Problem requirements:
Return exactly the span of lines in the following data that opens with the line containing "aktueller termin (111, 1877)" and closes with the line containing "Artificial Intelligence (164, 2114)". Include nothing else.

(Source data)
━━━━━━━━━━━━━━━━

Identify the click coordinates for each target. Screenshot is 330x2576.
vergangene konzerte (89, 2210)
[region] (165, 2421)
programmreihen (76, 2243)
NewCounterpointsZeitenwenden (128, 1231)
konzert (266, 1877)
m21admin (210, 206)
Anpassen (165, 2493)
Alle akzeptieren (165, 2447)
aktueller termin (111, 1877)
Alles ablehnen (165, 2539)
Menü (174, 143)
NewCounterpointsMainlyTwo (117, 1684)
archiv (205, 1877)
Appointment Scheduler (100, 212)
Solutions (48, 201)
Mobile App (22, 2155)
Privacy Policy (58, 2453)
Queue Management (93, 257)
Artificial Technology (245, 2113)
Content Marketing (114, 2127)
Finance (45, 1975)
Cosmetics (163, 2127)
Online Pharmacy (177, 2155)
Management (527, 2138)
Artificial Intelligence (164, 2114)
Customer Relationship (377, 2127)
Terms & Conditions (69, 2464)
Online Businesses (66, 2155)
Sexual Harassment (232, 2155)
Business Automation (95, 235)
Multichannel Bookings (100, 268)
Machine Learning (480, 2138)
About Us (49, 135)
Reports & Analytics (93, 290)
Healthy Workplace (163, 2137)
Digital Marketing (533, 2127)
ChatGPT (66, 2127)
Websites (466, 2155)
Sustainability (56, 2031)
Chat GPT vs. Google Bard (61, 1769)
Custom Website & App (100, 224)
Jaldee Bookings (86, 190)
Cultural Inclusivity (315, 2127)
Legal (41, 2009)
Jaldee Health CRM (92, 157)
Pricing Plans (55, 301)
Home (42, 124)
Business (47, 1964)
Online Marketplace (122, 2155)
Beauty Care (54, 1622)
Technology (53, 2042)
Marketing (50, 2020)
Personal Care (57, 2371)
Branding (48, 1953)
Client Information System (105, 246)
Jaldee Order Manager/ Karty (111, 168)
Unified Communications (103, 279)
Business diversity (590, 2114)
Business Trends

━━━━━━━━━━━━━━━━

Exercise response:
aktueller termin (111, 1877)
Alles ablehnen (165, 2539)
Menü (174, 143)
NewCounterpointsMainlyTwo (117, 1684)
archiv (205, 1877)
Appointment Scheduler (100, 212)
Solutions (48, 201)
Mobile App (22, 2155)
Privacy Policy (58, 2453)
Queue Management (93, 257)
Artificial Technology (245, 2113)
Content Marketing (114, 2127)
Finance (45, 1975)
Cosmetics (163, 2127)
Online Pharmacy (177, 2155)
Management (527, 2138)
Artificial Intelligence (164, 2114)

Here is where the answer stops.